** WRITTEN EXERCISE **
Please extract, word for word, the stretch of the happiness and skill-mastery passage below from "Studies have found" to "guitar, and so on.".

## start SOURCE TEXT

Eric Barker writes Barking Up the Wrong Tree.

Mastering skills is stressful in the short term and happiness-boosting in the long term

The path to happiness and the path to being an expert overlap.

Here’s the problem though: research shows that you don’t usually do what really brings you joy or makes you an expert — you do what is easy.

Via The Happiness Advantage: The Seven Principles of Positive Psychology That Fuel Success and Performance at Work:

Studies have found that American teenagers are two and a half times more likely to experience elevated enjoyment when engaged in a hobby than when watching TV, and three times more likely when playing a sport. And yet here’s the paradox: These same teenagers spend four times as many hours watching TV as they do engaging in sports or hobbies. So what gives? Or, as psychologist Mihaly Csikszentmihalyi put it more eloquently, “Why would we spend four times more time doing something that has less than half the chance of making us feel good?” The answer is that we are drawn—powerfully, magnetically—to those things that are easy, convenient, and habitual, and it is incredibly difficult to overcome this inertia. Active leisure is more enjoyable, but it almost always requires more initial effort—getting the bike out of the garage, driving to the museum, tuning the guitar, and so on.

Sitting on the couch watching TV does not make you happy:

“…heavy TV viewers, and in particular those with significant opportunity cost of time, report lower life satisfaction. Long TV hours are also linked to higher material aspirations and anxiety.”

## end SOURCE TEXT
## start RECORD SET

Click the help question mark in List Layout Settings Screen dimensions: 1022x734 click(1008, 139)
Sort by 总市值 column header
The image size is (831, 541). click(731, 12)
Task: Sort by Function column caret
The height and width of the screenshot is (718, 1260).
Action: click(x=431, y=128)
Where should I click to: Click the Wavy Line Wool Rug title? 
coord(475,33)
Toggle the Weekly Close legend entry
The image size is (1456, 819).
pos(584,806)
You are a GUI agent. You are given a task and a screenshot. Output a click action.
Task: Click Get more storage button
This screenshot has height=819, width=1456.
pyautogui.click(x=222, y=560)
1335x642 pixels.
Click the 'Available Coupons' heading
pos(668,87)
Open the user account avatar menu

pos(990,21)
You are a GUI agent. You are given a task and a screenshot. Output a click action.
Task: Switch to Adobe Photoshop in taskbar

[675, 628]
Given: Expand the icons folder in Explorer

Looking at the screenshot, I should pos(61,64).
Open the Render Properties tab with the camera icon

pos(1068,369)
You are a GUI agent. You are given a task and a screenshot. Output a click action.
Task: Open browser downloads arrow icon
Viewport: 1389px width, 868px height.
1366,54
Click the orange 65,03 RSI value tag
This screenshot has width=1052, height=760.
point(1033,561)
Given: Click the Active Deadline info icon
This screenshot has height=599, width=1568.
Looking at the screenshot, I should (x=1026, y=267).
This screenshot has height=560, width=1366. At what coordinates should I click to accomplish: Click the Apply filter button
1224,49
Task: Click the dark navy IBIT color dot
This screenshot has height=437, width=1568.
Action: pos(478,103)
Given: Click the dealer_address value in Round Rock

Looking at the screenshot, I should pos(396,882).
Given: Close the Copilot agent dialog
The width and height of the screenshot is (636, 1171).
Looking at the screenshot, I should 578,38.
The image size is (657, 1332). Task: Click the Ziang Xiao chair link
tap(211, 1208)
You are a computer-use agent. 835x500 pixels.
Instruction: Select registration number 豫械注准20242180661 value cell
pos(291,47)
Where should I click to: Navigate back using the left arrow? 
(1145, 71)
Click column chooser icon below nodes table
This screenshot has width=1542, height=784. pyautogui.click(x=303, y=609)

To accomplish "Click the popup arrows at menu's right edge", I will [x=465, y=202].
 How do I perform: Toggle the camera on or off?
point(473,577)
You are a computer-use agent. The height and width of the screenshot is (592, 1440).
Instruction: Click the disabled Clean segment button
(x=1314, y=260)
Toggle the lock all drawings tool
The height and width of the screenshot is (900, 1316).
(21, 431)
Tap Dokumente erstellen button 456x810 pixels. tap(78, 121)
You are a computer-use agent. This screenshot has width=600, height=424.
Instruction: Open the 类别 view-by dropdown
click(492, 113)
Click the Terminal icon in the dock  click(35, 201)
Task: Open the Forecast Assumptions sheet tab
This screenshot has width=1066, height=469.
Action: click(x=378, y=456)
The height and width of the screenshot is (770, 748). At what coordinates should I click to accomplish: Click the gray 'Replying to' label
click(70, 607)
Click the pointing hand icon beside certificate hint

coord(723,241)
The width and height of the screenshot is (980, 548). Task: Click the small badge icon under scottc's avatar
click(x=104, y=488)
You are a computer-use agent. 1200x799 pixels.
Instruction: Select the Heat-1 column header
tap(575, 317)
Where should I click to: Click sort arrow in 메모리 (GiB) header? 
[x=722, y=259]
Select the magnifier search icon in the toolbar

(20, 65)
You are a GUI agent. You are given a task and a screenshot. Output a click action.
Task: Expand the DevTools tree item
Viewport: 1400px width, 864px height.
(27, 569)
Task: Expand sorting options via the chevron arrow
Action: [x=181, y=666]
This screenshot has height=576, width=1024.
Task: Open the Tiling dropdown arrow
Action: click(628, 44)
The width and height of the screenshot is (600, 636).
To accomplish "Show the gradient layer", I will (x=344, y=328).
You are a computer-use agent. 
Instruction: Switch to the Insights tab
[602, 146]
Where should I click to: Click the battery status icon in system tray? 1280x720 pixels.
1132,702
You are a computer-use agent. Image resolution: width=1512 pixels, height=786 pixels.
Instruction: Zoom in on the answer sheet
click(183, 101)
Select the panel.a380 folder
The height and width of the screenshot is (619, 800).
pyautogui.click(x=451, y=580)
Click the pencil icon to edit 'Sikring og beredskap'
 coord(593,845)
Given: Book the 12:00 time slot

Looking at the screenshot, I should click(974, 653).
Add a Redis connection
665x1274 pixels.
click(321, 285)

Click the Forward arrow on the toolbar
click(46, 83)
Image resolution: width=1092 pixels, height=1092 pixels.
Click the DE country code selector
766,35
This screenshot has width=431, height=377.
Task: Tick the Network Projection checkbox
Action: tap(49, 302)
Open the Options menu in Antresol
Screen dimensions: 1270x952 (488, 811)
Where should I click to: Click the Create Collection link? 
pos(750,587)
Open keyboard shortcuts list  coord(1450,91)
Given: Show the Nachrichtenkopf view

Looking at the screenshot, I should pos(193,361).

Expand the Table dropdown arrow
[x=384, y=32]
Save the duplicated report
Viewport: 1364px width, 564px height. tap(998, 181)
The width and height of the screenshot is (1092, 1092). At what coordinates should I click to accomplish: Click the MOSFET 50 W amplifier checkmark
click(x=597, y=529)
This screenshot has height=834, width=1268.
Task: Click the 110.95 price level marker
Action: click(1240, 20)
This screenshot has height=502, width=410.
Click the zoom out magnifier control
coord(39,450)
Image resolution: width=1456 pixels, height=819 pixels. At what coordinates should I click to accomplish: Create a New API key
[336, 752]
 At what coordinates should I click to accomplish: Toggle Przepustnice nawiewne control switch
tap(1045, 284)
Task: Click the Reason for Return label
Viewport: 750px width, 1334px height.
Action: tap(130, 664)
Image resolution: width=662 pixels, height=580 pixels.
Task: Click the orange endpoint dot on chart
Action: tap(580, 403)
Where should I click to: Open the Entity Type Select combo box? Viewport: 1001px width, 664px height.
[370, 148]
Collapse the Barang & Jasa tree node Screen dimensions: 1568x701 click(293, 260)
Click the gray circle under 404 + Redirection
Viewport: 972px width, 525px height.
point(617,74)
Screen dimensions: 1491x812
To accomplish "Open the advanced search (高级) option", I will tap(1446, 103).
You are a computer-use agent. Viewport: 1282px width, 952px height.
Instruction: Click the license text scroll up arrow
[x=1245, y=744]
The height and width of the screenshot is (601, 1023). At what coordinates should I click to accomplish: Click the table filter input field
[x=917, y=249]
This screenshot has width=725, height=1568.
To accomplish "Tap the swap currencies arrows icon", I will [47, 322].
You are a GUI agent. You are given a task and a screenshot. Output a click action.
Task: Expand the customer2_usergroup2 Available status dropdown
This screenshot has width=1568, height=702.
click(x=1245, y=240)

## end RECORD SET

** ANSWER TO THE TASK **
Studies have found that American teenagers are two and a half times more likely to experience elevated enjoyment when engaged in a hobby than when watching TV, and three times more likely when playing a sport. And yet here’s the paradox: These same teenagers spend four times as many hours watching TV as they do engaging in sports or hobbies. So what gives? Or, as psychologist Mihaly Csikszentmihalyi put it more eloquently, “Why would we spend four times more time doing something that has less than half the chance of making us feel good?” The answer is that we are drawn—powerfully, magnetically—to those things that are easy, convenient, and habitual, and it is incredibly difficult to overcome this inertia. Active leisure is more enjoyable, but it almost always requires more initial effort—getting the bike out of the garage, driving to the museum, tuning the guitar, and so on.